After more than 20 years of democracy and a Constitution that boasts women’s rights, the majority of Black working class women of all ages (including children and the elderly) live in conditions of abject poverty, unemployment and social inequality. They lack basic services like housing and healthcare; many live on meagre social grants that prevent complete starvation, but many go hungry. Work for black women is largely precarious and casual. Violence and sexual abuse is widespread at home, work, school and in communities. While South Africa is a rich country, it is unfree for the majority, and black women bear this burden.
While working people have not given up the struggle against social inequality, and black women especially swell the ranks of social movements and struggles for service delivery, understanding the source(s) of social inequality in South Africa and its concrete manifestations is important, to eradicate it. Under ANC neoliberal rule, a patriarchal apartheid capitalism has continued under the control of the white elite, based on cheap black labour. Widespread corruption is a means for the black elite (and others) to access the state coffers.
In the context of neoliberalism social inequality, black single women-headed familyhouseholds bear the burden of social reproduction – bringing up the next generation of workers, acculturated to poverty. It is difficult to ‘break out’ of prevailing conditions as traditional escape routes like education is closed off to the working class because of poverty-induced factors.
The way South African society is organised therefore keeps black women trapped in conditions of social inequality and oppression from one generation to the next; and hence hard-won constitutional rights don’t mean much.
These chains are buttressed by institutional, authoritarian and patriarchal beliefs and values associated with religion, culture and tradition that converge to reinforce and keep women ‘in their place’. These are often reproduced by individuals – men (and women) including family members, fathers, brothers, sons, chairpersons, priests and fellow activists and comrades.
Women are important bearers of patriarchy – within all social institutions, cultures and family relationships. Collectively, the patriarchy in the different spaces reinforce the thousands of threads that chain and oppress women to accept their ‘place in the world’.
Women contribute to their unfreedom by internalising their own oppression, demonstrated at the recent Khanya College Winter School in July this year. The theme of the School, Challenges to feminise our struggles, revealed how the oppressed, after a time accept and believe the chains patriarchal capitalism has imposed on us: women do the lowest paid jobs, women are paid less, and are treated as second class citizens.

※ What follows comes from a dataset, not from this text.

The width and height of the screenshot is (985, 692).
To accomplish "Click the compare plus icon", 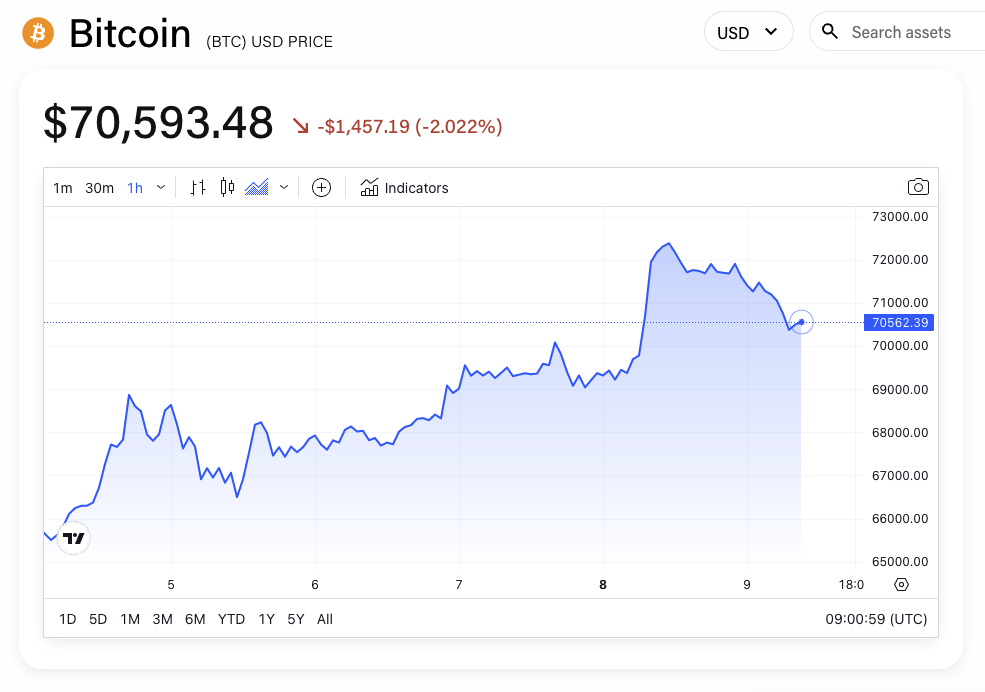I will pos(321,187).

Practiced over centuries, this internalisation breeds inferiority amongst women at an individual level, and is also reproduced from one generation to another. Despite their central role within social reproduction at home and in society, in an emotional session the women expressed their low expectation of themselves and for themselves, their low self esteem and general diffidence, and lack of trust in themselves. This process of internalisation explains how women maintain their own oppression, both socially and individually. While the women at the School indicated that the challenges for women’s emancipation are difficult and multi-layered, it was not impossible. Historically, building women’s awareness and a movement for women’s liberation, requires a struggle at the level of the individual, collectively with other women, and must also be combined with struggles in communities and social movements for service delivery.

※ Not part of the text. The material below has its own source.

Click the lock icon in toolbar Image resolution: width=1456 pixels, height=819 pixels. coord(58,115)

An important step is to free ourselves, to break the chain and stop the internalisation of our own oppression. This means analysing, ‘seeing’ ourselves and all other women positively, and recognising the work we do individually and collectively in holding together family and community in the face of capitalist patriarchy. Given their important position in society, women have powerful leverage to change society. It means amongst other things, women taking the lead in the struggle against their own oppression, raising women’s awareness, building solidarity feminist networks with other women, raising the consciousness of men and communities in organisations and how struggles are taken up.